▶ _Exercise requirements_:
Copy the data below verbatim, from the line containing "The image size is (1002, 547)." through the line containing "Click the envelope", including both of those lines.

▶ _Records to process_:
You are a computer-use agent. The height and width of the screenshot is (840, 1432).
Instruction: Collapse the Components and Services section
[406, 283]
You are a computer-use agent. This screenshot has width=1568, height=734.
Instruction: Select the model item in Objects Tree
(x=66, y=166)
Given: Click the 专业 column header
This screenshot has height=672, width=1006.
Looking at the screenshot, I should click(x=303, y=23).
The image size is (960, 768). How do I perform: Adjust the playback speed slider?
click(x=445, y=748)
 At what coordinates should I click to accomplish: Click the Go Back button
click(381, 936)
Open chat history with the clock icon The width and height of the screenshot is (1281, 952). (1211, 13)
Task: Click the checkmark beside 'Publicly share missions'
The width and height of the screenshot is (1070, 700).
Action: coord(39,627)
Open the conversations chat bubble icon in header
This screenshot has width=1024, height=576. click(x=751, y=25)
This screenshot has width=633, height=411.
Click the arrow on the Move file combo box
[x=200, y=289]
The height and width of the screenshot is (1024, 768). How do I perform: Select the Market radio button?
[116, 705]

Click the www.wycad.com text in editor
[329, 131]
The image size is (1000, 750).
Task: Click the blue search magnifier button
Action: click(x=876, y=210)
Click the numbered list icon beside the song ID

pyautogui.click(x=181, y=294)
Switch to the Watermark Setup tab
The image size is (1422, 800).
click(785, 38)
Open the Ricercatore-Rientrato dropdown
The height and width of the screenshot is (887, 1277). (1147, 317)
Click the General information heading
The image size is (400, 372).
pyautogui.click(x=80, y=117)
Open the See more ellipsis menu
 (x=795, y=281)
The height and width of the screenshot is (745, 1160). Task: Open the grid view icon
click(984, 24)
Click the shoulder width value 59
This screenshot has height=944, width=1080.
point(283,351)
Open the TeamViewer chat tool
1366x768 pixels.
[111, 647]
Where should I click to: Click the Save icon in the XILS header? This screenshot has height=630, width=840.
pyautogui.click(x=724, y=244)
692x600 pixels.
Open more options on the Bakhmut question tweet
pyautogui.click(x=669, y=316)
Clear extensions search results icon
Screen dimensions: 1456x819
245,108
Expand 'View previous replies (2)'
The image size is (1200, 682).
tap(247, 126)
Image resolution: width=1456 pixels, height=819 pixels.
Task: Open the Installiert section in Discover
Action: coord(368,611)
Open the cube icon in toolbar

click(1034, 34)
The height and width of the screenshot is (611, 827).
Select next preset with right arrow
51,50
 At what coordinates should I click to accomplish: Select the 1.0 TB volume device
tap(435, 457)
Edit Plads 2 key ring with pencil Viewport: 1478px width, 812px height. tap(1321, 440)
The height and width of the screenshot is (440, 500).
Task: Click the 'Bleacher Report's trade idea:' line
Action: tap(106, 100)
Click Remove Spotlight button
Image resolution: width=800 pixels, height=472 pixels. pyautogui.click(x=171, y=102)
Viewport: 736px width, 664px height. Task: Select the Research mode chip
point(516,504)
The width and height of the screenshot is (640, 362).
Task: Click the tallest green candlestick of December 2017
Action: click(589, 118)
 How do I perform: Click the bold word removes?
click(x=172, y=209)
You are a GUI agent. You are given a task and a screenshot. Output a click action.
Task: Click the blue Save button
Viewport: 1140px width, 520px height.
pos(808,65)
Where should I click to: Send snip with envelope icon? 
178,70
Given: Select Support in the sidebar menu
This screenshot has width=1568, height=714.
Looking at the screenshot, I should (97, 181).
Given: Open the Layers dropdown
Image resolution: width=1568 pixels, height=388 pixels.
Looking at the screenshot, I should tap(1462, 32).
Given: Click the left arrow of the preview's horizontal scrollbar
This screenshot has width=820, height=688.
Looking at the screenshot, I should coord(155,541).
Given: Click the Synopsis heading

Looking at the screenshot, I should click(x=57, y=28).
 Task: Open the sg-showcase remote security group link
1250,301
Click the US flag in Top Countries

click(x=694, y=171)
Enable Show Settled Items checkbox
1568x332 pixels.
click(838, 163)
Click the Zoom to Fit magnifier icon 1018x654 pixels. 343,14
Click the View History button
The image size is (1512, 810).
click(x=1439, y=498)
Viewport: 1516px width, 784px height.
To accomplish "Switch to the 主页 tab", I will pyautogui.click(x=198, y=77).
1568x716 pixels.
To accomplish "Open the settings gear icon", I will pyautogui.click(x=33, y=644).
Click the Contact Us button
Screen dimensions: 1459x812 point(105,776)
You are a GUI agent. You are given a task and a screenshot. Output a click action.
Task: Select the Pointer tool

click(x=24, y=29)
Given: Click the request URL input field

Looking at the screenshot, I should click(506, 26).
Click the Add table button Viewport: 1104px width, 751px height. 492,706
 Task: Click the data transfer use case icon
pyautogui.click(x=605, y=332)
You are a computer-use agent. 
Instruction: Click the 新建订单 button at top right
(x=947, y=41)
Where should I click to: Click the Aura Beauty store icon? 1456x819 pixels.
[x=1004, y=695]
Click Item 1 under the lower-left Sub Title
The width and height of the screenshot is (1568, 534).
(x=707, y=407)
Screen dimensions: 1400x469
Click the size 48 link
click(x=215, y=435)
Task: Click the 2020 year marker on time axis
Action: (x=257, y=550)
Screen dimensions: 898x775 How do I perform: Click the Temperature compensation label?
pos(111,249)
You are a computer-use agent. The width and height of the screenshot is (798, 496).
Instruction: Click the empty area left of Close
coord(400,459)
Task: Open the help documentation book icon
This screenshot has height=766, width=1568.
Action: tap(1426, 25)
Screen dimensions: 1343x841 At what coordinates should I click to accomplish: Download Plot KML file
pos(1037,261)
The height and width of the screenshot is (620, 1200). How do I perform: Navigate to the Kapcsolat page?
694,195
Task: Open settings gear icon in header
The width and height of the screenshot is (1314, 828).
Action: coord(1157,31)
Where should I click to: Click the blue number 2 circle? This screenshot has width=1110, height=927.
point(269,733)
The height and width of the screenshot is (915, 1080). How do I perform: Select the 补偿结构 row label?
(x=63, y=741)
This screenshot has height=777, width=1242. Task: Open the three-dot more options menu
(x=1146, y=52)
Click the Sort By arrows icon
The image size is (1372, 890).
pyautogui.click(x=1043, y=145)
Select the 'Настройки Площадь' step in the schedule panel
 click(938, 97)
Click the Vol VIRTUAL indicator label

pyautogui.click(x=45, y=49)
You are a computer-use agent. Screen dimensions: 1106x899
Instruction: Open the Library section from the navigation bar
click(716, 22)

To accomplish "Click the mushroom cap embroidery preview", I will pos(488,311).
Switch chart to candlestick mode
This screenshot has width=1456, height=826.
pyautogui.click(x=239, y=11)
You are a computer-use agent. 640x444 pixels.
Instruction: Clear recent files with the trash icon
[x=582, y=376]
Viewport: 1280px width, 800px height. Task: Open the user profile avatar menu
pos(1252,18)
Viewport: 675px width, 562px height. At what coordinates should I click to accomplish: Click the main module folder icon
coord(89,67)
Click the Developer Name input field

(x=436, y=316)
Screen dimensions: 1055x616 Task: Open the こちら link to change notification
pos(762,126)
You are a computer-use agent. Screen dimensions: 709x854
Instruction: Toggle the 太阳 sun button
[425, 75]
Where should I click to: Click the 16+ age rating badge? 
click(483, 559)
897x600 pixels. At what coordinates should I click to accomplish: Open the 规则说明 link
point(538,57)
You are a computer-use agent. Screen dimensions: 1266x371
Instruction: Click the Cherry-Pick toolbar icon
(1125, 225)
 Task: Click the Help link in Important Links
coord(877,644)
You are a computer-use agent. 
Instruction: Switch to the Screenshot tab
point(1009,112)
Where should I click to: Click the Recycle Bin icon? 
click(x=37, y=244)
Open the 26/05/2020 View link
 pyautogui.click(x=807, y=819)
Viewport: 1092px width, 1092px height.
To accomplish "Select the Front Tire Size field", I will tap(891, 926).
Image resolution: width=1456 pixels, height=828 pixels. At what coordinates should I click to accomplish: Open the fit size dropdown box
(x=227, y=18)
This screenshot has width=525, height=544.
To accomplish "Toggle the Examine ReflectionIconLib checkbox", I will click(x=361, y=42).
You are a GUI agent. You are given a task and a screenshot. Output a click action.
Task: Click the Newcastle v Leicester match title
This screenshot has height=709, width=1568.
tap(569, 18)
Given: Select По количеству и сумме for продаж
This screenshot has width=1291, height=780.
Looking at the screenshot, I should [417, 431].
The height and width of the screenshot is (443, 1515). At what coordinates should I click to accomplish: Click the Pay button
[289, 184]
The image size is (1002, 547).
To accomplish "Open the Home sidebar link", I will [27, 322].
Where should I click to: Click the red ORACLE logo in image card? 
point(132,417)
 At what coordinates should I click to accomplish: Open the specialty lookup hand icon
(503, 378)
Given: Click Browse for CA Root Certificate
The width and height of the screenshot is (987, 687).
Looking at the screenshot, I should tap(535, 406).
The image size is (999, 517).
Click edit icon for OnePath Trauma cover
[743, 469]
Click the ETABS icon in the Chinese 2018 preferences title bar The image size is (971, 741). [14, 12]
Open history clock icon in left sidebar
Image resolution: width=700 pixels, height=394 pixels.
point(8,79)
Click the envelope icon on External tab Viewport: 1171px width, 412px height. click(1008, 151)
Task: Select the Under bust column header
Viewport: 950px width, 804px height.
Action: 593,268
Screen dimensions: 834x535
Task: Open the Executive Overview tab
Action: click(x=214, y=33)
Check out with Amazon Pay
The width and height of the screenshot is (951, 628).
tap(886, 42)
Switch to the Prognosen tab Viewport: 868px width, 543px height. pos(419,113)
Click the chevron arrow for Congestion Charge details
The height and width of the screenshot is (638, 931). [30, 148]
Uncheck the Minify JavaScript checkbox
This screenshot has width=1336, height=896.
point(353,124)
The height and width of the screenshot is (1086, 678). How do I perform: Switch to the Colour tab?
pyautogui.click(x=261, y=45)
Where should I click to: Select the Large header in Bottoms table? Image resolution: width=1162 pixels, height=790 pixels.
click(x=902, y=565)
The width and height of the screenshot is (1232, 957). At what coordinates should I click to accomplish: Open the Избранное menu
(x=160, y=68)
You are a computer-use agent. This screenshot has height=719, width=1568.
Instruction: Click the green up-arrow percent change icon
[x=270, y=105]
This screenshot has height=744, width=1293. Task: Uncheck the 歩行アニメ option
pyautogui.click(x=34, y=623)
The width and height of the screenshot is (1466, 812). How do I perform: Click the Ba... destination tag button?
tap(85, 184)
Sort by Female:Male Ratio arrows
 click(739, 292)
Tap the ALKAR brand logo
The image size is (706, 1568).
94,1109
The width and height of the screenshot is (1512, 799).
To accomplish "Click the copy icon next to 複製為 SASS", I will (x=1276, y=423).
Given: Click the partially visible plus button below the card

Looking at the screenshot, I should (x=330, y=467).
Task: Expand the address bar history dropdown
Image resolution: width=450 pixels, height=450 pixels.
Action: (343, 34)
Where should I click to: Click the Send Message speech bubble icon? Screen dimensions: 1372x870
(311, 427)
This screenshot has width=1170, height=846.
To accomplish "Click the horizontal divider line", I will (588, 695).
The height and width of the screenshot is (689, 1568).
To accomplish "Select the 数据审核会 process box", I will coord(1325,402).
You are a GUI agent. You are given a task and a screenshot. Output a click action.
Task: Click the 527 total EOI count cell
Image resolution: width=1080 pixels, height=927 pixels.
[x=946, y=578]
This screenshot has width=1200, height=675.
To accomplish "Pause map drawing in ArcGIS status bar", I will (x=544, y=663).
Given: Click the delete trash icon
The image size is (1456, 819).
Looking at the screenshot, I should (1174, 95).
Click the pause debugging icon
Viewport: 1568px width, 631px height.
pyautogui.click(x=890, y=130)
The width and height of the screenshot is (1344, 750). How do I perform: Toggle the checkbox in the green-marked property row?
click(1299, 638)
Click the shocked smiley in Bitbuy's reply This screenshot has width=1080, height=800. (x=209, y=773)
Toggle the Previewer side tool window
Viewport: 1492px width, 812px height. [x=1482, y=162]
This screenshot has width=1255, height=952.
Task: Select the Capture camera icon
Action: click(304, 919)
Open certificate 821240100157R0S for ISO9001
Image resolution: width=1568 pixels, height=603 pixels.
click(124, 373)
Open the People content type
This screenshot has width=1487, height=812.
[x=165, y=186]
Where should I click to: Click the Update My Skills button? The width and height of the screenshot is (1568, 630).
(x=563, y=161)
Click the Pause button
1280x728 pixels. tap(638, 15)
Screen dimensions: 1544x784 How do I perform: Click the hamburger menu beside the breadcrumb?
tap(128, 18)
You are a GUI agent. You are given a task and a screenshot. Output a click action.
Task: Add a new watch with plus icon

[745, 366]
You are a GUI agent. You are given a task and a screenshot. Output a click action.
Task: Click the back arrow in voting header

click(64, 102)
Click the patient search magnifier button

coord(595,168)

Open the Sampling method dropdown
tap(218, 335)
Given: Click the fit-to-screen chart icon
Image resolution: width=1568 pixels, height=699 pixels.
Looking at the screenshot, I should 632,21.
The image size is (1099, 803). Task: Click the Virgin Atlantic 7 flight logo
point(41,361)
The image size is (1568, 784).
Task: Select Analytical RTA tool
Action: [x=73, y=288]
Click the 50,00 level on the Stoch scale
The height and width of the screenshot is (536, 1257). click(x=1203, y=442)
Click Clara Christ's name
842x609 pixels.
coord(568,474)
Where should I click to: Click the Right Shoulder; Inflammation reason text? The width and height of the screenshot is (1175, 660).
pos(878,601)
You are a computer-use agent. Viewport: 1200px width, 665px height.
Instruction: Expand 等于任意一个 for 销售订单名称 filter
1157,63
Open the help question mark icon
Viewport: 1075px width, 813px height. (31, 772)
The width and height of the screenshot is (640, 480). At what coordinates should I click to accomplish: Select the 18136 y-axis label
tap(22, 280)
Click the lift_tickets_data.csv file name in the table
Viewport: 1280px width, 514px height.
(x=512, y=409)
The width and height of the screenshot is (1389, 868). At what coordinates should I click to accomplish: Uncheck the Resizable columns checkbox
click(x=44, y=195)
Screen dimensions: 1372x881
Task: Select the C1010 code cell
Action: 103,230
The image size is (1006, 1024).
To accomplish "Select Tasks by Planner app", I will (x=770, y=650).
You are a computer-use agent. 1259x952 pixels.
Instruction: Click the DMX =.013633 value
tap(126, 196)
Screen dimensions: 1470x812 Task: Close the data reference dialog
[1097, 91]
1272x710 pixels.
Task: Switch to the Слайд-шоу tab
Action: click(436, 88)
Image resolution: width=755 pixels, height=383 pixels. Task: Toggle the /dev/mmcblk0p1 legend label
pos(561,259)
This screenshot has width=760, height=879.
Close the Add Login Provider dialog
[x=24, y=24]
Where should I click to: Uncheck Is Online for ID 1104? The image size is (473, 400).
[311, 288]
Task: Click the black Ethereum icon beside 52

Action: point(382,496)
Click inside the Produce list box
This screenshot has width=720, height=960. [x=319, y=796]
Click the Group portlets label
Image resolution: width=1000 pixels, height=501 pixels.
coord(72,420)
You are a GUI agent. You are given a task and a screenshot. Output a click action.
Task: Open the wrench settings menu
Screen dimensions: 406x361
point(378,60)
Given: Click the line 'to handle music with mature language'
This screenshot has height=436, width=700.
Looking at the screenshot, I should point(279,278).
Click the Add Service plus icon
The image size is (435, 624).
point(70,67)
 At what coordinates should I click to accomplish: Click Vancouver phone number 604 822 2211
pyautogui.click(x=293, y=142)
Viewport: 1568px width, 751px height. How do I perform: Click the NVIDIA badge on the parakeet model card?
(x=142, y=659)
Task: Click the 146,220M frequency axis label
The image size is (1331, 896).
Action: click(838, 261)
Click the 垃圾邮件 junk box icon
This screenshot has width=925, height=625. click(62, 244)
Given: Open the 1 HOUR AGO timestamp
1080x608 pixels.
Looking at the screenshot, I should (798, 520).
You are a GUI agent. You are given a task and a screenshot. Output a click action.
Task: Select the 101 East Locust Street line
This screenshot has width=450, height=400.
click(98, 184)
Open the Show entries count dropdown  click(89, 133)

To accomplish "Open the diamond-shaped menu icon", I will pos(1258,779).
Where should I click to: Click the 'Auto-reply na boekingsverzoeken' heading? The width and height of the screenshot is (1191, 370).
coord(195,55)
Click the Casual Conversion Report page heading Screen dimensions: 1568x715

▶ _Right answer_:
The image size is (1002, 547).
To accomplish "Open the Home sidebar link", I will [27, 322].
Where should I click to: Click the red ORACLE logo in image card? 
point(132,417)
 At what coordinates should I click to accomplish: Open the specialty lookup hand icon
(503, 378)
Given: Click Browse for CA Root Certificate
The width and height of the screenshot is (987, 687).
Looking at the screenshot, I should tap(535, 406).
The image size is (999, 517).
Click edit icon for OnePath Trauma cover
[743, 469]
Click the ETABS icon in the Chinese 2018 preferences title bar The image size is (971, 741). [14, 12]
Open history clock icon in left sidebar
Image resolution: width=700 pixels, height=394 pixels.
point(8,79)
Click the envelope icon on External tab Viewport: 1171px width, 412px height. click(1008, 151)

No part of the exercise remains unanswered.